La gare d'Avricourt, un monument datant de l'Empire allemand, est en vente sur un site de petites annonces, pour 940.000 euros. Le maire, qui n'était pas au courant, le vit très mal.

Autrefois appelée gare de Deutsch-Avricourt, la gare de Nouvel-Avricourt est un bâtiment qui ne passe pas inaperçu.

Mis en service en 1875, cet édifice construit en pierre de taille était voulu comme une vitrine de la puissance de l’Empire allemand. Mais un siècle plus tard, en 1969, son destin ferroviaire s'arrêta net, lorsque la gare fut définitivement fermée en raison de la création de la gare d'Igney-Avricourt, à proximité.

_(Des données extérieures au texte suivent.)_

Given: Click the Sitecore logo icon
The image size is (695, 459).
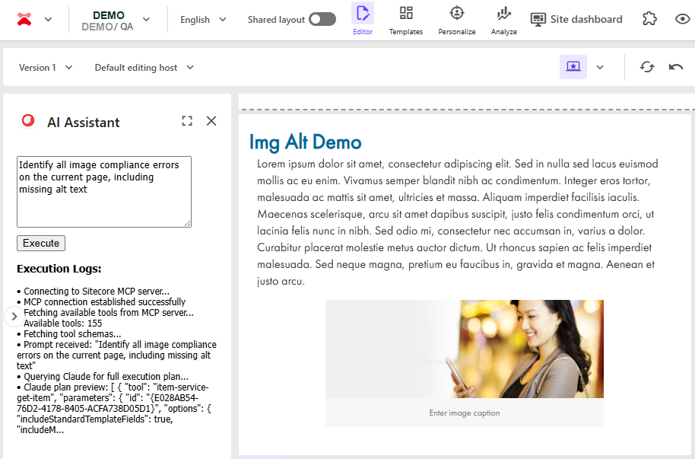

Depuis, les propriétaires et les projets de réhabilitation se sont succédé, certains rêvant de la transformer en hôtel, boîte de nuit, brasserie ou musée. Des projets qui sont, hélas, restés à quai, tandis que la gare se délabrait au fil des ans et des squattages...

L'actuel propriétaire, un chef d'entreprise résidant à proximité, avait lui aussi déclaré vouloir en faire un lieu dédié à l'évènementiel. "Sur le papier, c'était séduisant", rapporte le maire Éric Denny. Sa surprise a donc été grande lorsqu'il a découvert que la gare était en vente sur le site de petites annonces Leboncoin!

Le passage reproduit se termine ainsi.